**TEXT EXTRACT**.
::::
Dependency Analysis & Job Generation¶
The Dependency Analysis feature automatically analyzes your pipeline structure to understand data flow dependencies, execution order, and external data sources. This enables intelligent orchestration job generation for Databricks.
Overview¶
Lakehouse Plumber analyzes your FlowGroup YAML files to build a comprehensive dependency graph that shows:
Pipeline Dependencies: Which pipelines depend on others
Execution Stages: The optimal order for running pipelines
External Sources: Data dependencies outside your LHP project
Parallel Opportunities: Pipelines that can run simultaneously
This analysis powers orchestration job generation, enabling you to create Databricks jobs with proper task dependencies automatically.
When to Use Dependency Analysis
Use Case |
Description |
|---|---|
Development |
Understand your pipeline architecture and data flow |
Validation |
Validate project structure for consistency |
Job Generation |
Create orchestration jobs with proper dependencies |
CI/CD |
Optimize build and deployment order |
Key Concepts¶
Pipeline Dependencies¶
Dependencies are automatically detected by analyzing:
Table References: SQL queries that reference tables from other pipelines
Python Functions: Custom transformations that read from pipeline outputs
CDC Snapshots: Slowly Changing Dimension patterns with source functions
External Sources¶
External sources are data dependencies outside your LHP-managed pipelines:
Source system tables (e.g.,
${catalog}.${migration_schema}.customers)Legacy data sources (e.g.,
${catalog}.${old_schema}.orders)Third-party data feeds
Note
Internal pipeline outputs are not considered external sources - they’re managed dependencies within your LHP project.
Execution Stages¶
Pipelines are organized into execution stages based on their dependencies:
Stage |
Pipelines |
Dependencies |
|---|---|---|
Stage 1 |
|
External sources only |
Stage 2 |
|
Depends on Stage 1 |
Stage 3 |
|
Depends on Stage 2 |
Stage 4 |
|
Depends on Stage 3 |
Pipelines within the same stage can run in parallel.
How Dependencies Are Resolved¶
Transforms may reference earlier views (or tables) via the source field.
LHP’s resolver builds a DAG, checks for cycles, and ensures downstream
FlowGroups regenerate when upstream definitions change.
::::
**AVAILABLE DATA**.
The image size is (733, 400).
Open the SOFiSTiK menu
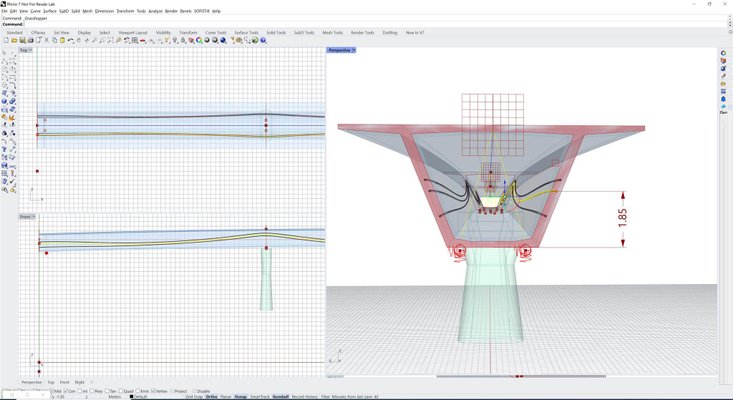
::::
**YOUR TASK**.
Do the following statements agree with the dependency analysis text above? For each, answer yes or no and quote the words of the text that decide it.
(a) Pipelines in the same execution stage can run in parallel.
(b) Internal pipeline outputs count as external sources.
(c) The resolver checks for cycles when it builds its DAG.

**THE RESPONSE**.
(a) Yes: "Pipelines within the same stage can run in parallel."
(b) No: "Internal pipeline outputs are not considered external sources"
(c) Yes: "LHP’s resolver builds a DAG, checks for cycles"